*Exercise*.
Nothing more is wanted than an exact repeat of the data below.

*Records for this task*.
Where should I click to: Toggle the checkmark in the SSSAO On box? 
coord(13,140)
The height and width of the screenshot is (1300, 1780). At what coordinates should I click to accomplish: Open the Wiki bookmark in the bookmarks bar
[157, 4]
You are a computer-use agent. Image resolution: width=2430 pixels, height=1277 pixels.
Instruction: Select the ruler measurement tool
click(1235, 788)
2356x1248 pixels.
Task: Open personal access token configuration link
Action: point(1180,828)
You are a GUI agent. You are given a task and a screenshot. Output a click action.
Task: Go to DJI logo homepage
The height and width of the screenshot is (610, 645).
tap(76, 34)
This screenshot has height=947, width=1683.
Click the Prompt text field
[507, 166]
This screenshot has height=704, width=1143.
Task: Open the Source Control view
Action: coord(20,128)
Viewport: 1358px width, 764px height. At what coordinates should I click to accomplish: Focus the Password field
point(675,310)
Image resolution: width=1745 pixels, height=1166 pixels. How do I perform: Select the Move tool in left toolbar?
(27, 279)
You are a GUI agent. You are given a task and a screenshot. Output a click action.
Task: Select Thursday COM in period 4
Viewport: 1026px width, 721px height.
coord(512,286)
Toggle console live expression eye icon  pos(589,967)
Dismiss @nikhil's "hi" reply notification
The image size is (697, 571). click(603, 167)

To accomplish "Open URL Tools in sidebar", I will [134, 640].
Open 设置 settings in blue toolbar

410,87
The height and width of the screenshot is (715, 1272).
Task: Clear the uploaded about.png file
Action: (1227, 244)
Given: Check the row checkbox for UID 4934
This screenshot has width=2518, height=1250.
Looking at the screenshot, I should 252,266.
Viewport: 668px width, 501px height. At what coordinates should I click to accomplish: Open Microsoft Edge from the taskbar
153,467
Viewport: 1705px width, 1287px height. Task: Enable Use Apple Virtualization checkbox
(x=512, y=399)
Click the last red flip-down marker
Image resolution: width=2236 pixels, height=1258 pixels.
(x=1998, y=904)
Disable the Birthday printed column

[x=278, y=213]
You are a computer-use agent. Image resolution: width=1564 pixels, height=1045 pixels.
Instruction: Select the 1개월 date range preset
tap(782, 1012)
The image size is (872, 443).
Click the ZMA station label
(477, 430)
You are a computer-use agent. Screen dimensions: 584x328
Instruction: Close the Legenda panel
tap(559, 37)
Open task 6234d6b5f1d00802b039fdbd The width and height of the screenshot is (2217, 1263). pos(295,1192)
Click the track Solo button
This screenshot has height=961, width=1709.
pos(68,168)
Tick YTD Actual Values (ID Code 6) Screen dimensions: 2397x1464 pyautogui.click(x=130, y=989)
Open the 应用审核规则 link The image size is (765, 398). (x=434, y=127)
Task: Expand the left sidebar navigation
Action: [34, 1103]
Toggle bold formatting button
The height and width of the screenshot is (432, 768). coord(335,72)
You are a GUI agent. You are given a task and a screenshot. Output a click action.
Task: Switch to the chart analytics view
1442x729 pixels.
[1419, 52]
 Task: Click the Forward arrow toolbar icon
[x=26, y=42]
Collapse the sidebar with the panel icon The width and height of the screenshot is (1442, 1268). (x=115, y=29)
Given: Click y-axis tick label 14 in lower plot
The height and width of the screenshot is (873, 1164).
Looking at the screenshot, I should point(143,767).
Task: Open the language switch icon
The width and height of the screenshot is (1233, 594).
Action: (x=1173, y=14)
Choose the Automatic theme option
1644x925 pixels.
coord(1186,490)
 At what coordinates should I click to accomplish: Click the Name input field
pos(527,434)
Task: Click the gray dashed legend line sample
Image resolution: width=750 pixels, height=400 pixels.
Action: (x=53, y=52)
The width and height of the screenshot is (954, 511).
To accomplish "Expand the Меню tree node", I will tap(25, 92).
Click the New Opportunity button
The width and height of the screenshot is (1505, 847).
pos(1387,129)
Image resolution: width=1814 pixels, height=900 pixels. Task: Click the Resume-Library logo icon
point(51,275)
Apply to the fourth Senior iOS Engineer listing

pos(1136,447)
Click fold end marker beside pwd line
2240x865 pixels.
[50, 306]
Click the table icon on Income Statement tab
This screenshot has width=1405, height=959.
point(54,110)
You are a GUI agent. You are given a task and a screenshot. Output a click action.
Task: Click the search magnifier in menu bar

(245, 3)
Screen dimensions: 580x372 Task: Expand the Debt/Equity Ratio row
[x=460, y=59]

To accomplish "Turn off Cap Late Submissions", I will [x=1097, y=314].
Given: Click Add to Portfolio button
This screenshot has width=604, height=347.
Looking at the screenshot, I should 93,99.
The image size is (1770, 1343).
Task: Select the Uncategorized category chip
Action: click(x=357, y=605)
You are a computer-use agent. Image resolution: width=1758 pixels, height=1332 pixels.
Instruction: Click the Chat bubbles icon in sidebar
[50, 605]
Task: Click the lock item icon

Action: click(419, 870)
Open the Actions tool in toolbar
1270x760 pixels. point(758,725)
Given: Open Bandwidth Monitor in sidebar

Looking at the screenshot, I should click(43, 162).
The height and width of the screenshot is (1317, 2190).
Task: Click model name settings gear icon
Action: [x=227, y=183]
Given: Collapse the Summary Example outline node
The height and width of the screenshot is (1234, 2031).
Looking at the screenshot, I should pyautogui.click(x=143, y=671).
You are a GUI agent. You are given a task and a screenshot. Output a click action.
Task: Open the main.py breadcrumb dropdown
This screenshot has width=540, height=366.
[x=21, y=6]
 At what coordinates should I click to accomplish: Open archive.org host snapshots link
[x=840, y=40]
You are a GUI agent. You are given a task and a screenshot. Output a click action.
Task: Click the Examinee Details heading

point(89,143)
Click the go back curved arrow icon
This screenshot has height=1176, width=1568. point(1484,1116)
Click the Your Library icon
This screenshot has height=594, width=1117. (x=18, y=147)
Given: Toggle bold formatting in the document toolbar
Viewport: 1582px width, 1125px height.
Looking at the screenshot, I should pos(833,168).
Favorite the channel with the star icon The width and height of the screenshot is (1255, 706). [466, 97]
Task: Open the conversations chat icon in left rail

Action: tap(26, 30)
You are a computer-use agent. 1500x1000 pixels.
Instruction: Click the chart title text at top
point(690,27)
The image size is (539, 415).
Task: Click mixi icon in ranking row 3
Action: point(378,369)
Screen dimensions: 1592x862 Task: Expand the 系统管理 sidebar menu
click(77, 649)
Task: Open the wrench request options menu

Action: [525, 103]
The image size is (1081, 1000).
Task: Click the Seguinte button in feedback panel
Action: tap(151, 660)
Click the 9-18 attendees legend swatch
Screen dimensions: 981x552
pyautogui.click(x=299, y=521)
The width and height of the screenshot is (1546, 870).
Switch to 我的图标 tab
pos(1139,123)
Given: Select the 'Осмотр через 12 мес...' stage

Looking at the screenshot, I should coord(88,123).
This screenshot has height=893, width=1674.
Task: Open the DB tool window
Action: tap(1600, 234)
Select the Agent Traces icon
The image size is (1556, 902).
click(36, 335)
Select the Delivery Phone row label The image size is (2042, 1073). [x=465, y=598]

*Answer space*.
Where should I click to: Toggle the checkmark in the SSSAO On box? 
coord(13,140)
The height and width of the screenshot is (1300, 1780). At what coordinates should I click to accomplish: Open the Wiki bookmark in the bookmarks bar
[157, 4]
You are a computer-use agent. Image resolution: width=2430 pixels, height=1277 pixels.
Instruction: Select the ruler measurement tool
click(1235, 788)
2356x1248 pixels.
Task: Open personal access token configuration link
Action: point(1180,828)
You are a GUI agent. You are given a task and a screenshot. Output a click action.
Task: Go to DJI logo homepage
The height and width of the screenshot is (610, 645).
tap(76, 34)
This screenshot has height=947, width=1683.
Click the Prompt text field
[507, 166]
This screenshot has height=704, width=1143.
Task: Open the Source Control view
Action: coord(20,128)
Viewport: 1358px width, 764px height. At what coordinates should I click to accomplish: Focus the Password field
point(675,310)
Image resolution: width=1745 pixels, height=1166 pixels. How do I perform: Select the Move tool in left toolbar?
(27, 279)
You are a GUI agent. You are given a task and a screenshot. Output a click action.
Task: Select Thursday COM in period 4
Viewport: 1026px width, 721px height.
coord(512,286)
Toggle console live expression eye icon  pos(589,967)
Dismiss @nikhil's "hi" reply notification
The image size is (697, 571). click(603, 167)

To accomplish "Open URL Tools in sidebar", I will [134, 640].
Open 设置 settings in blue toolbar

410,87
The height and width of the screenshot is (715, 1272).
Task: Clear the uploaded about.png file
Action: (1227, 244)
Given: Check the row checkbox for UID 4934
This screenshot has width=2518, height=1250.
Looking at the screenshot, I should 252,266.
Viewport: 668px width, 501px height. At what coordinates should I click to accomplish: Open Microsoft Edge from the taskbar
153,467
Viewport: 1705px width, 1287px height. Task: Enable Use Apple Virtualization checkbox
(x=512, y=399)
Click the last red flip-down marker
Image resolution: width=2236 pixels, height=1258 pixels.
(x=1998, y=904)
Disable the Birthday printed column

[x=278, y=213]
You are a computer-use agent. Image resolution: width=1564 pixels, height=1045 pixels.
Instruction: Select the 1개월 date range preset
tap(782, 1012)
The image size is (872, 443).
Click the ZMA station label
(477, 430)
You are a computer-use agent. Screen dimensions: 584x328
Instruction: Close the Legenda panel
tap(559, 37)
Open task 6234d6b5f1d00802b039fdbd The width and height of the screenshot is (2217, 1263). pos(295,1192)
Click the track Solo button
This screenshot has height=961, width=1709.
pos(68,168)
Tick YTD Actual Values (ID Code 6) Screen dimensions: 2397x1464 pyautogui.click(x=130, y=989)
Open the 应用审核规则 link The image size is (765, 398). (x=434, y=127)
Task: Expand the left sidebar navigation
Action: [34, 1103]
Toggle bold formatting button
The height and width of the screenshot is (432, 768). coord(335,72)
You are a GUI agent. You are given a task and a screenshot. Output a click action.
Task: Switch to the chart analytics view
1442x729 pixels.
[1419, 52]
 Task: Click the Forward arrow toolbar icon
[x=26, y=42]
Collapse the sidebar with the panel icon The width and height of the screenshot is (1442, 1268). (x=115, y=29)
Given: Click y-axis tick label 14 in lower plot
The height and width of the screenshot is (873, 1164).
Looking at the screenshot, I should point(143,767).
Task: Open the language switch icon
The width and height of the screenshot is (1233, 594).
Action: (x=1173, y=14)
Choose the Automatic theme option
1644x925 pixels.
coord(1186,490)
 At what coordinates should I click to accomplish: Click the Name input field
pos(527,434)
Task: Click the gray dashed legend line sample
Image resolution: width=750 pixels, height=400 pixels.
Action: (x=53, y=52)
The width and height of the screenshot is (954, 511).
To accomplish "Expand the Меню tree node", I will tap(25, 92).
Click the New Opportunity button
The width and height of the screenshot is (1505, 847).
pos(1387,129)
Image resolution: width=1814 pixels, height=900 pixels. Task: Click the Resume-Library logo icon
point(51,275)
Apply to the fourth Senior iOS Engineer listing

pos(1136,447)
Click fold end marker beside pwd line
2240x865 pixels.
[50, 306]
Click the table icon on Income Statement tab
This screenshot has width=1405, height=959.
point(54,110)
You are a GUI agent. You are given a task and a screenshot. Output a click action.
Task: Click the search magnifier in menu bar

(245, 3)
Screen dimensions: 580x372 Task: Expand the Debt/Equity Ratio row
[x=460, y=59]

To accomplish "Turn off Cap Late Submissions", I will [x=1097, y=314].
Given: Click Add to Portfolio button
This screenshot has width=604, height=347.
Looking at the screenshot, I should 93,99.
The image size is (1770, 1343).
Task: Select the Uncategorized category chip
Action: click(x=357, y=605)
You are a computer-use agent. Image resolution: width=1758 pixels, height=1332 pixels.
Instruction: Click the Chat bubbles icon in sidebar
[50, 605]
Task: Click the lock item icon

Action: click(419, 870)
Open the Actions tool in toolbar
1270x760 pixels. point(758,725)
Given: Open Bandwidth Monitor in sidebar

Looking at the screenshot, I should click(43, 162).
The height and width of the screenshot is (1317, 2190).
Task: Click model name settings gear icon
Action: [x=227, y=183]
Given: Collapse the Summary Example outline node
The height and width of the screenshot is (1234, 2031).
Looking at the screenshot, I should pyautogui.click(x=143, y=671).
You are a GUI agent. You are given a task and a screenshot. Output a click action.
Task: Open the main.py breadcrumb dropdown
This screenshot has width=540, height=366.
[x=21, y=6]
 At what coordinates should I click to accomplish: Open archive.org host snapshots link
[x=840, y=40]
You are a GUI agent. You are given a task and a screenshot. Output a click action.
Task: Click the Examinee Details heading

point(89,143)
Click the go back curved arrow icon
This screenshot has height=1176, width=1568. point(1484,1116)
Click the Your Library icon
This screenshot has height=594, width=1117. (x=18, y=147)
Given: Toggle bold formatting in the document toolbar
Viewport: 1582px width, 1125px height.
Looking at the screenshot, I should pos(833,168).
Favorite the channel with the star icon The width and height of the screenshot is (1255, 706). [466, 97]
Task: Open the conversations chat icon in left rail

Action: tap(26, 30)
You are a computer-use agent. 1500x1000 pixels.
Instruction: Click the chart title text at top
point(690,27)
The image size is (539, 415).
Task: Click mixi icon in ranking row 3
Action: point(378,369)
Screen dimensions: 1592x862 Task: Expand the 系统管理 sidebar menu
click(77, 649)
Task: Open the wrench request options menu

Action: [525, 103]
The image size is (1081, 1000).
Task: Click the Seguinte button in feedback panel
Action: tap(151, 660)
Click the 9-18 attendees legend swatch
Screen dimensions: 981x552
pyautogui.click(x=299, y=521)
The width and height of the screenshot is (1546, 870).
Switch to 我的图标 tab
pos(1139,123)
Given: Select the 'Осмотр через 12 мес...' stage

Looking at the screenshot, I should coord(88,123).
This screenshot has height=893, width=1674.
Task: Open the DB tool window
Action: tap(1600, 234)
Select the Agent Traces icon
The image size is (1556, 902).
click(36, 335)
Select the Delivery Phone row label The image size is (2042, 1073). [x=465, y=598]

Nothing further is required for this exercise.